● TASK INSTRUCTIONS
Render the rows from the line containing "The width and height of the screenshot is (1457, 903)." through the end of the rows, inclusive, as a JSON list of strings with one string per line. Skip blank lines and leave out the pictures.

● DATA SHOWN
-- Begin --
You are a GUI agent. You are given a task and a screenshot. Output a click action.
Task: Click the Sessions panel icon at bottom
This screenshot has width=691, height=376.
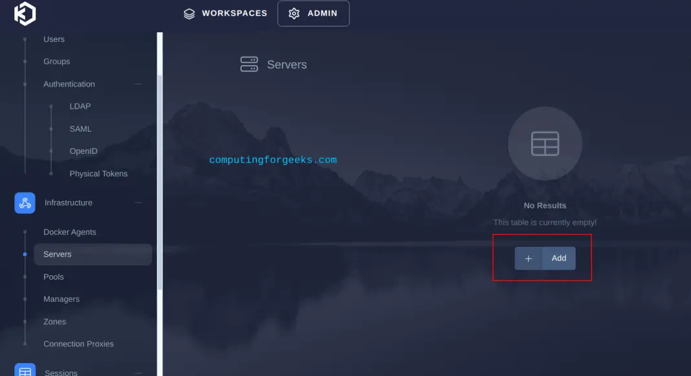coord(25,371)
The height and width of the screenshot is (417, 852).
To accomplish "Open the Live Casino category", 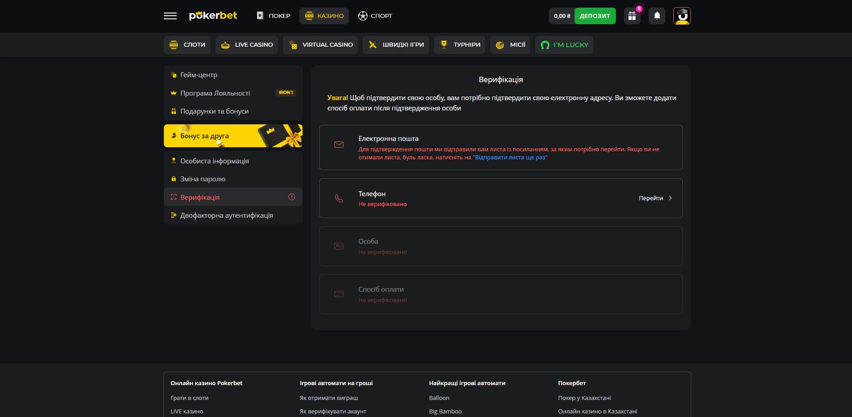I will click(x=247, y=45).
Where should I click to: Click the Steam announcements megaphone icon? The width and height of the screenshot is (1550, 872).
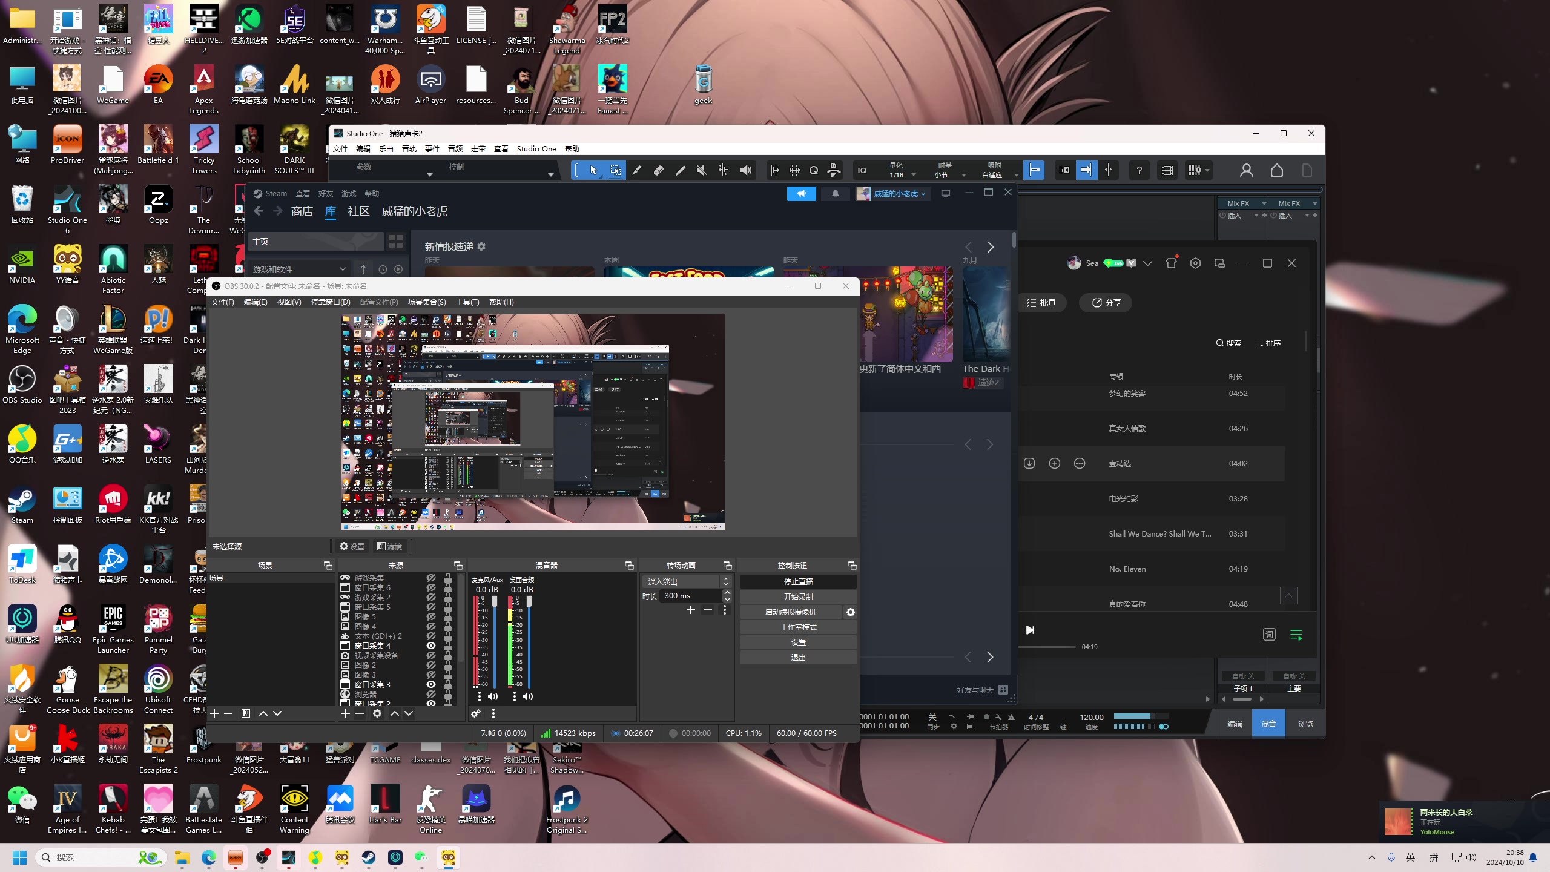pyautogui.click(x=801, y=194)
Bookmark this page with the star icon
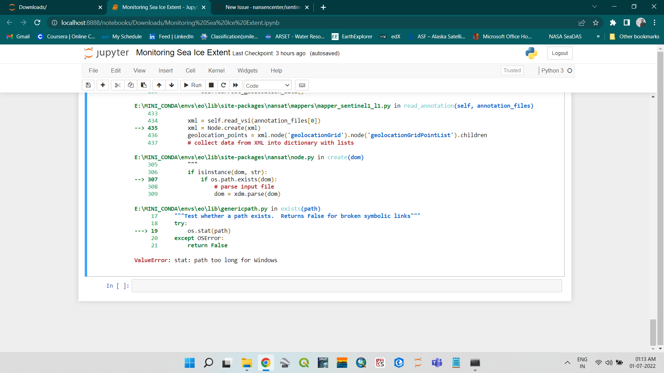Screen dimensions: 664x373 (596, 23)
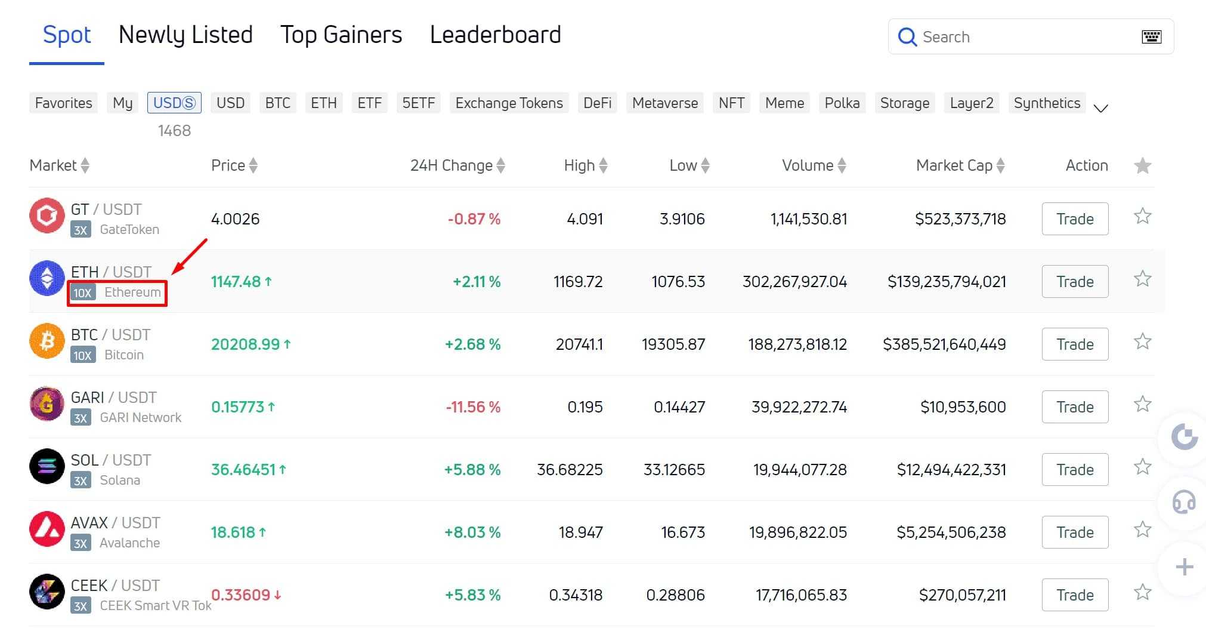1206x628 pixels.
Task: Open the customer support headset widget
Action: (x=1183, y=502)
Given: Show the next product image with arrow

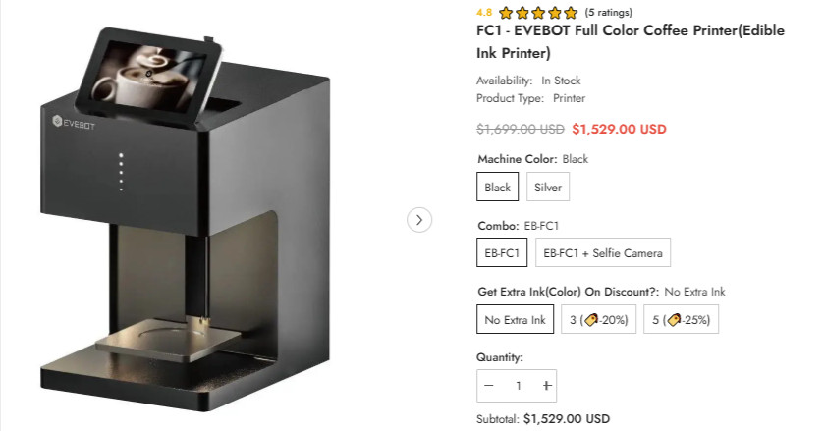Looking at the screenshot, I should pyautogui.click(x=418, y=220).
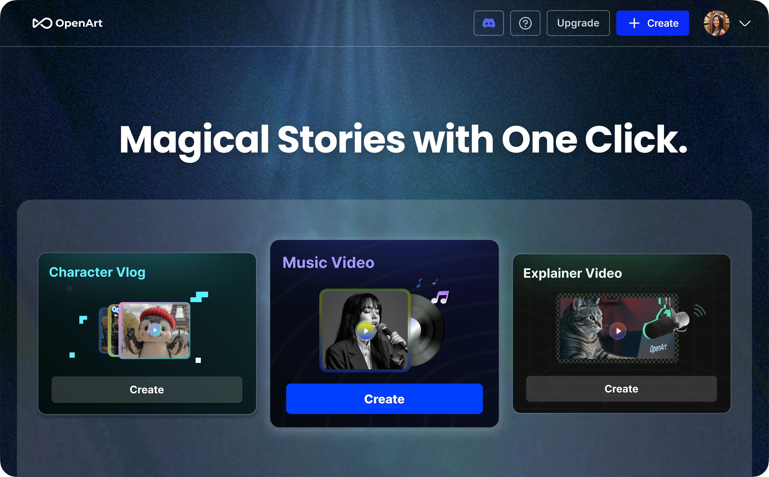Open the user profile avatar
This screenshot has height=477, width=769.
point(717,23)
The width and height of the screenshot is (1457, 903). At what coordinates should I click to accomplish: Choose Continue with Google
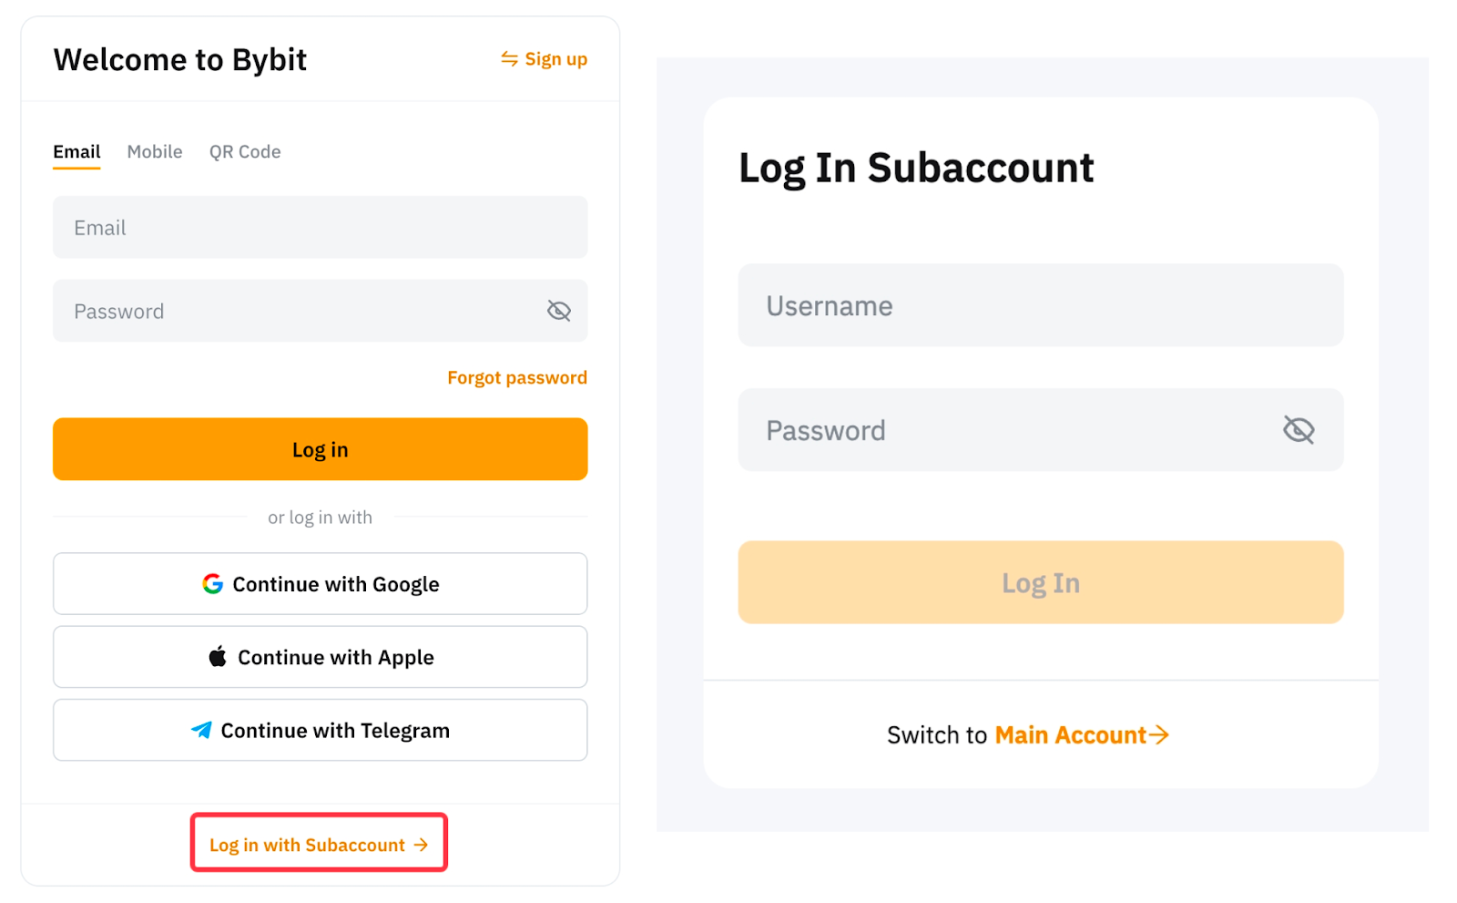(x=321, y=584)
-- End --
● ANSWER TO THIS TASK
[
  "The width and height of the screenshot is (1457, 903). At what coordinates should I click to accomplish: Choose Continue with Google",
  "(x=321, y=584)"
]